Henrikas Daktaras, leader of the Daktarai gang, at a press conference. Photo courtesy of Kauno Diena.
It's been 20 years since the global dissemination of the "Russian" mafias, and this is a topic I've covered as an investigative reporter for 15 of those years. As I review some of my notes from these years, I am left to wonder how I once could have asserted that the threat is behind us—that the European Union and even the United States had survived the vory v zakone, the criminals who emerged out of the old Soviet Union and obtained a high status of authority and power. Now I am not that sure anymore.
One particular moment keeps buzzing in my head: July 17, 1998. That Friday, in the middle of the high-security diamond district in Antwerp, Belgium, a killer who has never been caught or even identified fired seven bullets—one in the head, six others in the torso, from behind—into one of my best sources. Rachmiel Brandwain, who was 49 years old, had been one of the main money launderers for Russian and Eastern European mafias. With his help, I had discovered how Burmese heroin was coming to New York, on whose orders Lithuanian journalists were slaughtered, and how the Red Army's budget was siphoned out of the Kremlin through weapons, cigarettes and vodka.
On that day I understood, through blood and fear, how five years of press investigations had enraged the Russian mafias. To commit such a cold-blooded murder in the heart of Western Europe meant they were in the highest state of alarm. What I didn't comprehend at that time was that the criminal avtoritets ("authorities") that we were branding "Russians"—coming from Moscow but also Warsaw, Poland and Kiev, Ukraine—were already fighting gangs from Lithuania, Albania, Kosovo, Chechnya and even Kazakhstan to maintain a tight grip on the Western European criminal markets. In fact, this second wave of organized crime was already in business: The head of the Kazakh gang had just established himself in Waterloo, Belgium and at the hand of the so-called Lithuanian "devils" thousands of luxury cars were disappearing as mechanics dismantled three to four cars per night.
No longer was I a reporter within a triumphant Europe: I was now embedded in a circumstance of continental resistance. This left me no choice but to become a "foreign" correspondent working on the multiple fronts of this war that numerous Eastern Europe journalists had been covering for so long. Morally, I had no other choice but to enlist my newspaper to cover this story and allocate our budget to this effort.

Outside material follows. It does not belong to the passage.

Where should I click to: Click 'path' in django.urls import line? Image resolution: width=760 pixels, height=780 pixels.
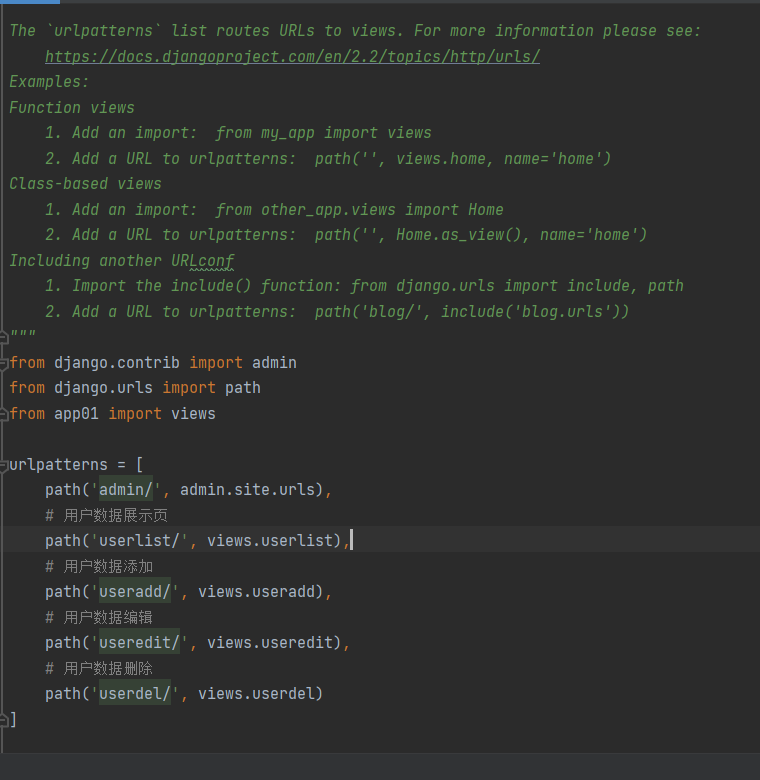click(243, 388)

In 2004, I watched with delight as the E.U. brought in Lithuania, Poland and Hungary. I recognized that the inclusion of these countries was the only way to root out the Soviet-style mafias who held such power. Then came 2007, when the E.U. opened its doors to Bulgaria and Romania, and I'm still wondering if it didn't try then to build a bridge too far. But was there any other choice?
Don't get me wrong. I never had faith that the press would be able to play a decisive role in the diminishment of organized crime. As I followed the trail of heroin during these last two years, I saw how the Bulgarian mafia can send its own trucks to collect Afghan opiates—they can reach as far as Sistan-Baluchestan in eastern Iran. When I saw that, I lost any illusion I might have had of an easy victory.
But in 2011, I am still astonished when new sources come to me in Brussels, among them Chechen refugees who are former fighters of the first Chechen war (1994-96), complaining about the return to Western Europe of a new generation of Chechen killers and loan sharks. This most recent wave of criminals is not working for the Russian mafia; they work for the pro-Russian regime in Grozny, the capital of Chechnya. And if they do not dare to sleep in Warsaw, Poland anymore, they do stay as close as Minsk, Belarus.
In the eyes of their victims, I see the same despair as I did 20 years ago. I also find a common thread between the purely criminal slaughters of the 1990's and the assassinations of journalist Anna Politkovskaya in Moscow in 2006; Umar S. Israilov, a former bodyguard to the Chechen president who later accused him of kidnapping and torture, in Vienna in 2009; and journalist Zarema Sadulayeva in Grozny, also in 2009. It left me wondering whether this means that all of the stories I have done—and those done by a battalion of Russian and Eastern European journalists—have produced any positive and sustainable results.
The Lithuanian Saga
Since 1994, I've been back and forth to Lithuania many times. This country offers a wonderful narrative that illustrates this dramatic plot, beginning with the dark times of October 1993. It was then that the Vilnius Brigade, the dominant mafia group in Lithuania, killed at point-blank range Vitas Lingys, the 33-year-old deputy editor of Respublika newspaper. So huge was the shock that the presumed godfather of the brigade, Boris Dekanidze, was arrested and sentenced in 1994 and executed the following year.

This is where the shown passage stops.